Watch The Sacred Spirit Trailer:
Jose Manuel lives a quiet life. He works in his modest tapas bar, takes care of his elderly mother, and attends weekly meetings of the Ovni-Levante, a group of devoted UFO enthusiasts who gather after hours at the office of a local estate agent to exchange information about extraterrestrial messages and alien abductions. When their leader dies unexpectedly, only Jose is left to know the cosmic secret that could alter the future of humanity. And only Jose knows what he must do. The Sacred Spirit is a provocative, humane, and unsparing vision that marks the arrival of a unique new voice in genre cinema.
Jay Weissberg of Variety dubbed The Sacred Spirit as “immaculately framed feature generating uneasy amusement in the viewer.” Martin Kudlac echoed similar sentiments in a review for Screen Anarchy, calling the film “surreal” and “a disturbing story tackled in a deadpan style.”
This Arrow release includes an exclusive second disc containing a selection of award-winning short films by director Chema Garcia Ibarra, a collector’s booklet, a poster, and more!

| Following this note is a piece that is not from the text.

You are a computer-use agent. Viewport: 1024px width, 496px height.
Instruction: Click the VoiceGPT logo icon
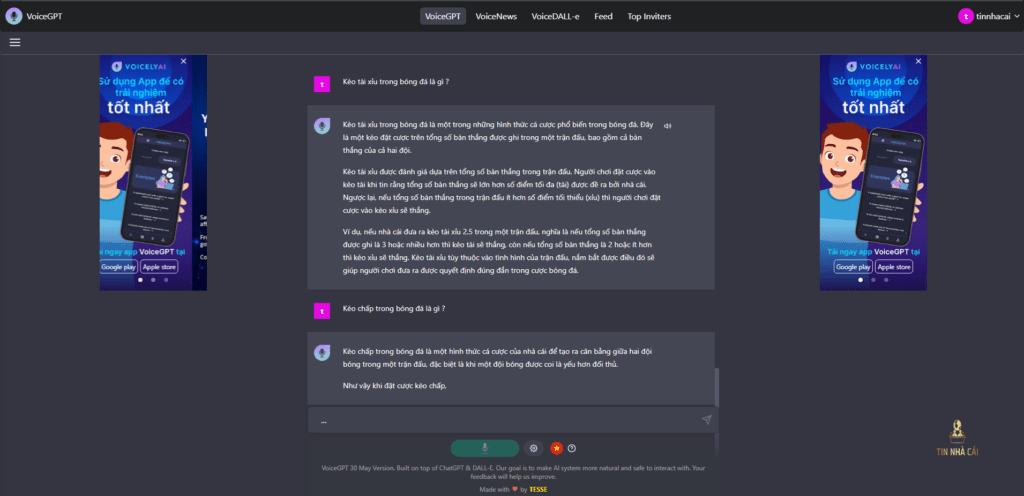click(x=13, y=16)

On July 26, Arrow releases a box set featuring three newly remastered Blu-rays of top-notch but rarely seen Italian murder mysteries from the Golden Age of Gialli, featuring additional interviews and bonus content.

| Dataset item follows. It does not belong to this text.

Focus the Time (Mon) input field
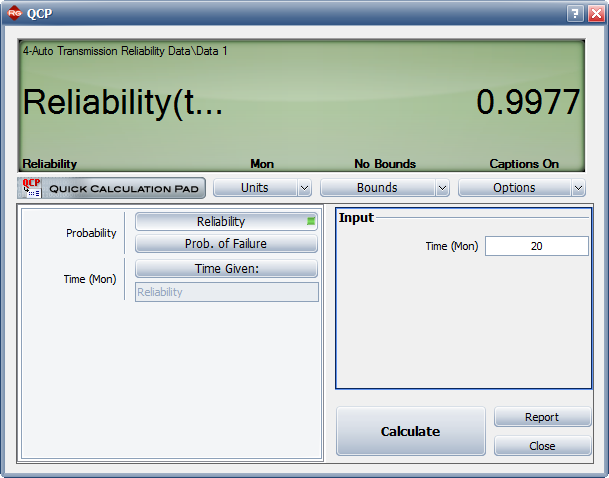609x478 pixels. 536,246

This volume of Giallo Essentials: Black Edition celebrates the range and breadth of the genre with three lesser-seen films from its early 1970s heyday. In Silvio Amadio‘s Smile Before Death, “things build to a deliciously twisted finale” (The Spinning Image), when teenager Nancy returns home to discover the apparent suicide of her mother, and quickly comes to suspect that her stepfather and his mistress are to blame.
Watch Giallo Essentials: Black Edition Trailer:
Next, horny priests and self-flagellating nuns abound in Francesco Mazzei‘s The Weapon, the Hour, the Motive, as police commissioner Franco Boito investigates the brutal murder of a young clergyman, only to enter into an affair with the dead man’s lover. This seldom seen mystery was the sole directional effort from Mazzei and will surely resonate with fans of Lucio Fulci’s earlier works.
Finally, in Giuseppe Bennati‘s The Killer Reserved Nine Seats, an assortment of wealthy degenerates – including Italian cult mainstays Andrea Scotti and Howard Ross – answer the summons of an eccentric nobleman and assemble in the theatre attached to his ancestral home, only to find themselves trapped in the decaying building while a savage killer picks them off Agatha Christie-style! Mondo-Digital calls The Killer Reserved Nine Seats a “slick, nastily effective” giallo that trades in the world of high-fashion that was a genre staple and replaces it with “an atmospheric throwback to the gothic horrors of the 1960s.”
With gory murders, wanton debauchery, and left-field plot twists aplenty, all three of these oft-overlooked gialli are restored in 2K from their original camera negatives – including brand-new, Arrow-exclusive restorations of Smile Before Death and The Weapon, the Hour, the Motive – alongside a range of in-depth bonus features.